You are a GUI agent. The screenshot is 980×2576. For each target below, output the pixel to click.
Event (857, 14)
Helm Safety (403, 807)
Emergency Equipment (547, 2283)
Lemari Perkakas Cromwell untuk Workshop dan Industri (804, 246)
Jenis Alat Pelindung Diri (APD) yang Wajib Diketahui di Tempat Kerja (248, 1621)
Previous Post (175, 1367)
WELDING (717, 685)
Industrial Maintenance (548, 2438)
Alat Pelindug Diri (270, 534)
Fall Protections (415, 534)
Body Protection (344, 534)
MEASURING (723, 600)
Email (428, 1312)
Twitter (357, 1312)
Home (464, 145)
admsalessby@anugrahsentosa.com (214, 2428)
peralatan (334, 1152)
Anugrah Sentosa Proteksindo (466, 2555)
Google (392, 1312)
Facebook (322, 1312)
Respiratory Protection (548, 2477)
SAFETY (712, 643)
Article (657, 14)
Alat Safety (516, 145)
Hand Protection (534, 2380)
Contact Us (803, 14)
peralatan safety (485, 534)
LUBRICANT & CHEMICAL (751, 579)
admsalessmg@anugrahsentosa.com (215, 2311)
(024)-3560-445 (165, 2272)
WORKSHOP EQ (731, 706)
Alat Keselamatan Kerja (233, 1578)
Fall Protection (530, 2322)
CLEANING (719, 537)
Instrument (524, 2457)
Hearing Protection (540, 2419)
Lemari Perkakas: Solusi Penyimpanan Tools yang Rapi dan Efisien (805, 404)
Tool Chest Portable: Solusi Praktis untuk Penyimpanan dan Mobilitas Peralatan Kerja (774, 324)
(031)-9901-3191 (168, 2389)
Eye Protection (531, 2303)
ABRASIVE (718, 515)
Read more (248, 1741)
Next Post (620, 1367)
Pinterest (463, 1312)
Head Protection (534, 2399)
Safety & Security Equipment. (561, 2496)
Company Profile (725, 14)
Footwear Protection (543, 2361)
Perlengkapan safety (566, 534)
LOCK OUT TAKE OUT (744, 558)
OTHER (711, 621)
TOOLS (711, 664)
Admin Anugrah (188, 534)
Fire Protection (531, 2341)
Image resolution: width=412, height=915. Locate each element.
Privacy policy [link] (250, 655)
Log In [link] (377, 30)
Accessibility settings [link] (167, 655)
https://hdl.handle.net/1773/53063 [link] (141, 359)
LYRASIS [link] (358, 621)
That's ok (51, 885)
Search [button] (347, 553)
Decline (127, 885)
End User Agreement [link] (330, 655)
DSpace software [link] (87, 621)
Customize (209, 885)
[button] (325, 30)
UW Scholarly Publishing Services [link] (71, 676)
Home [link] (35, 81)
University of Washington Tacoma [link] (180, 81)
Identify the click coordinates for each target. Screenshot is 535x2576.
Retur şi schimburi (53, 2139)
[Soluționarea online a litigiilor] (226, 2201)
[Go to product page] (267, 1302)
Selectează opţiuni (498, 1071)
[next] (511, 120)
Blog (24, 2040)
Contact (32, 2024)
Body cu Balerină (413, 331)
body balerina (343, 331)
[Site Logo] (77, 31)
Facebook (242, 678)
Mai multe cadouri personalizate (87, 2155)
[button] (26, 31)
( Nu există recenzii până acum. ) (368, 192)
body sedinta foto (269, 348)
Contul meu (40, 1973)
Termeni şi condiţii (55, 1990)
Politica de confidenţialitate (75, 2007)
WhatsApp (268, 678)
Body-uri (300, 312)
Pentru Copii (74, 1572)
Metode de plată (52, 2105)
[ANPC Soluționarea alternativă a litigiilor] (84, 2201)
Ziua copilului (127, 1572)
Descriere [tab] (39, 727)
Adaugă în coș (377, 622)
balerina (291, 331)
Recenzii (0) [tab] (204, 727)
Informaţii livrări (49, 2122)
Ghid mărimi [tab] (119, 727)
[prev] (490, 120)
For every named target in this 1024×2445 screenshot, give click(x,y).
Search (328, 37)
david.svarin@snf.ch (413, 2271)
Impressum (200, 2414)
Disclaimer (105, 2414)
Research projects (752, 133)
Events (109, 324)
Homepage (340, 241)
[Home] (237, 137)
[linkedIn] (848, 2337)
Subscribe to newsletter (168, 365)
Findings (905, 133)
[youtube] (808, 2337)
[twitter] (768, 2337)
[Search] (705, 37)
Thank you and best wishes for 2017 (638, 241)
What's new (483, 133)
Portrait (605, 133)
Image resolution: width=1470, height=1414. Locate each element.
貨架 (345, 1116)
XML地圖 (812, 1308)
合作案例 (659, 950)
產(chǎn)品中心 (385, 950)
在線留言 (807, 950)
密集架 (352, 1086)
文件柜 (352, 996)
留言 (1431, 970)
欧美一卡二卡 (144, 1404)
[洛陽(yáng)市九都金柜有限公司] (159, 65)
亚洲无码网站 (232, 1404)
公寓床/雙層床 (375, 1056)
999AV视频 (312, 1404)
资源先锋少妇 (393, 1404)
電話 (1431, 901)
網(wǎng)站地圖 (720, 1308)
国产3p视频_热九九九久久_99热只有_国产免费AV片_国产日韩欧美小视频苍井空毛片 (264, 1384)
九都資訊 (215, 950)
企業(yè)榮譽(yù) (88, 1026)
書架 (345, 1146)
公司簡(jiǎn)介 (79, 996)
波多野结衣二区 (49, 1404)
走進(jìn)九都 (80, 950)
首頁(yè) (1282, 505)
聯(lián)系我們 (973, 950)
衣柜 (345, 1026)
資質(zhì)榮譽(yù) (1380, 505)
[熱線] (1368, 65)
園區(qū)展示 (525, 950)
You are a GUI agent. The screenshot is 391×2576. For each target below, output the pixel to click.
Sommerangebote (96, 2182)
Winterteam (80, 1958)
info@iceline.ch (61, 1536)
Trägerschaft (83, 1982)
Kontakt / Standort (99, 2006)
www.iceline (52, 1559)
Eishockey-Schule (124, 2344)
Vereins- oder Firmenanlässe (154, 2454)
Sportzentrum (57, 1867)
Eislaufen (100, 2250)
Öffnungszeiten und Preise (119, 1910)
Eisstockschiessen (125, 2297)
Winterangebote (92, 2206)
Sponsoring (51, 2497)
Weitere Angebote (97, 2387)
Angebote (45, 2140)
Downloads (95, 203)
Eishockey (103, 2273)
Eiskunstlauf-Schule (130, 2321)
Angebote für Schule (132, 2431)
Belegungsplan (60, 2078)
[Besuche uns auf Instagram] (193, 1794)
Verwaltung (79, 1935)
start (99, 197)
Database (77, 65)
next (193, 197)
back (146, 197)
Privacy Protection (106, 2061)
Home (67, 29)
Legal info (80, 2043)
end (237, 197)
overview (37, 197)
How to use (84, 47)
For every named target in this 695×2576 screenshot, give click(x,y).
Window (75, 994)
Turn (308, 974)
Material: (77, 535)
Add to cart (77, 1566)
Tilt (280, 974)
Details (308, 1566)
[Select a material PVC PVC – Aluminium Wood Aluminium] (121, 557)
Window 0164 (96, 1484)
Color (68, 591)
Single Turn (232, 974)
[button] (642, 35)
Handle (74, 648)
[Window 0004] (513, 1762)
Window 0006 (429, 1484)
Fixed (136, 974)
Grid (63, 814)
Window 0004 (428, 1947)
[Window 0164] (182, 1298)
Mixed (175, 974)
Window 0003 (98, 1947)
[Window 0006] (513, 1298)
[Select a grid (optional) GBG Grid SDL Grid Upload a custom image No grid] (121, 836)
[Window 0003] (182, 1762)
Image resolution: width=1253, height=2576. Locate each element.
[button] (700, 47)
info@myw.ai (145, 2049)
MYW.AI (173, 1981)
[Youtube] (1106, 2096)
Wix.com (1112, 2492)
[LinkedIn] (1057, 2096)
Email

+ + + + +

*Exercise brief*:
The first line of the listing above through the line containing "Retur şi schimburi (53, 2139)": print exactly that, both ends included.

*Exercise response*:
You are a GUI agent. The screenshot is 980×2576. For each target below, output the pixel to click.
Event (857, 14)
Helm Safety (403, 807)
Emergency Equipment (547, 2283)
Lemari Perkakas Cromwell untuk Workshop dan Industri (804, 246)
Jenis Alat Pelindung Diri (APD) yang Wajib Diketahui di Tempat Kerja (248, 1621)
Previous Post (175, 1367)
WELDING (717, 685)
Industrial Maintenance (548, 2438)
Alat Pelindug Diri (270, 534)
Fall Protections (415, 534)
Body Protection (344, 534)
MEASURING (723, 600)
Email (428, 1312)
Twitter (357, 1312)
Home (464, 145)
admsalessby@anugrahsentosa.com (214, 2428)
peralatan (334, 1152)
Anugrah Sentosa Proteksindo (466, 2555)
Google (392, 1312)
Facebook (322, 1312)
Respiratory Protection (548, 2477)
SAFETY (712, 643)
Article (657, 14)
Alat Safety (516, 145)
Hand Protection (534, 2380)
Contact Us (803, 14)
peralatan safety (485, 534)
LUBRICANT & CHEMICAL (751, 579)
admsalessmg@anugrahsentosa.com (215, 2311)
(024)-3560-445 (165, 2272)
WORKSHOP EQ (731, 706)
Alat Keselamatan Kerja (233, 1578)
Fall Protection (530, 2322)
CLEANING (719, 537)
Instrument (524, 2457)
Hearing Protection (540, 2419)
Lemari Perkakas: Solusi Penyimpanan Tools yang Rapi dan Efisien (805, 404)
Tool Chest Portable: Solusi Praktis untuk Penyimpanan dan Mobilitas Peralatan Kerja (774, 324)
(031)-9901-3191 (168, 2389)
Eye Protection (531, 2303)
ABRASIVE (718, 515)
Read more (248, 1741)
Next Post (620, 1367)
Pinterest (463, 1312)
Head Protection (534, 2399)
Safety & Security Equipment. (561, 2496)
Company Profile (725, 14)
Footwear Protection (543, 2361)
Perlengkapan safety (566, 534)
LOCK OUT TAKE OUT (744, 558)
OTHER (711, 621)
TOOLS (711, 664)
Admin Anugrah (188, 534)
Fire Protection (531, 2341)
Image resolution: width=412, height=915. Locate each element.
Privacy policy [link] (250, 655)
Log In [link] (377, 30)
Accessibility settings [link] (167, 655)
https://hdl.handle.net/1773/53063 [link] (141, 359)
LYRASIS [link] (358, 621)
That's ok (51, 885)
Search [button] (347, 553)
Decline (127, 885)
End User Agreement [link] (330, 655)
DSpace software [link] (87, 621)
Customize (209, 885)
[button] (325, 30)
UW Scholarly Publishing Services [link] (71, 676)
Home [link] (35, 81)
University of Washington Tacoma [link] (180, 81)
Identify the click coordinates for each target. Screenshot is 535x2576.
Retur şi schimburi (53, 2139)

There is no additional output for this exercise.